# Building a NN

Welcome to building NNs for hand-written digit classification. In this workbook we'll take you through the main steps of building a decent categorisation algorithm for digits 0-9:


1.   Setting up the workbook for MAXIMUM SPEED
2.   Loading the required modules for the workbook to work
3.   Loading the data and analysing the data 
4.   Pre-processing the data - **honestly, this is the dull bit**
5.   Defining a model
6.   Training a model
7.   Testing the model

And then we're going to do it all over again for CNNs!

### 1. MAXIMUM SPEED

Google Colab generously gives you one GPU (graphics processing unit) to run computations on.
A GPU is much quicker than a CPU, in that it can perform many more FLOPs (floating point operations [read "calculations"]) per second.

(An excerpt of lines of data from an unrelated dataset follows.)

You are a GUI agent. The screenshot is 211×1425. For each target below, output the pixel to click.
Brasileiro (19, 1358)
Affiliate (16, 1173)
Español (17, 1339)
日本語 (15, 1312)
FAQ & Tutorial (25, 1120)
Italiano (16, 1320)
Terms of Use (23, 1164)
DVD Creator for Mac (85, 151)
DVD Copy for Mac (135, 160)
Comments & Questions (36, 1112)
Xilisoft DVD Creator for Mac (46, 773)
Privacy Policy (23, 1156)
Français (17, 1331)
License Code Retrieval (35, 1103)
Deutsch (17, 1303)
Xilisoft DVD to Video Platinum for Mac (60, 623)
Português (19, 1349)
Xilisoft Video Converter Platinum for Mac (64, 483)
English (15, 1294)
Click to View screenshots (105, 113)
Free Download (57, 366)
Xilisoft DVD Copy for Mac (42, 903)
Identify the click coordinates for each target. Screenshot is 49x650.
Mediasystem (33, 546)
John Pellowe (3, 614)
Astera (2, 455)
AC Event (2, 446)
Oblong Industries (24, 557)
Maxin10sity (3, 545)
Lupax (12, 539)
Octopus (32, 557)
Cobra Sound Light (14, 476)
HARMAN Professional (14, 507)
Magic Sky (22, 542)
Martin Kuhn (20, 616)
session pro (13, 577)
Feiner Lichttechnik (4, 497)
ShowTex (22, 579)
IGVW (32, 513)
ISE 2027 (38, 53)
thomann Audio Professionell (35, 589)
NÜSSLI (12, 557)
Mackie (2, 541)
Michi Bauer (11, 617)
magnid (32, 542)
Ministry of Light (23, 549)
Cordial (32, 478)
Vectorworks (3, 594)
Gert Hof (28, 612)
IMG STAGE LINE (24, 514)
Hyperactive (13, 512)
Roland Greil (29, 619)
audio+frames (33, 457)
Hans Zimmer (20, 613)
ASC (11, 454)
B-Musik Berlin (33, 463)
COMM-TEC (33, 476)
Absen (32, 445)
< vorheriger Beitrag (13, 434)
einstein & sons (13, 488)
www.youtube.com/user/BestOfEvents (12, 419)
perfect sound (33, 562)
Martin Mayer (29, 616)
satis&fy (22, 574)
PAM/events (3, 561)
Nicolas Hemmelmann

To turn this feature on go to:
Edit > Notebook Settings > Change the hardware accelerator to GPU


In [0]:
# If this code runs and says "Found GPU ..." etc then congrats, you've turned the computation machine to full volume

import tensorflow as tf # Importing our first module (as below) but we need it 
                        # earlier to check whether we have the GPU running in the correct place!
device_name = tf.test.gpu_device_name()
if device_name != '/device:GPU:0':
  raise SystemError('GPU device not found')
print('Found GPU at: {}'.format(device_name))

### 2. Loading the required modules

Python relies on loading in other modules and libraries that have special in-built functions for tasks that we want to perform. 

Keras (which is a higher-level abstraction of tensorflow) is a super easy API which has pre-programmed a lot of the dependancies and code necessary to completely build and train a neural net.

Next to each module I've included a comment about wtf it does.

In [0]:

import numpy as np   # Loading in numpy (a module for vector / array calculations) anc calling it "np"
np.random.seed(123)  # As the models are initiated randomly, then we set the seed on this workbook so that it isn't random and we all get the same output.
import tensorflow as tf # Importing our first module (as below) but we need it 

from keras.models import Sequential, load_model # Keras holds all the tools, here we're accessing its "models" library 
                                                # and installing the "Sequential" model that allows us to stack all the layers 
                                                # in the CNN and it takes care of all the maths and setup. load_model allows us to
                                                # load previously saved models.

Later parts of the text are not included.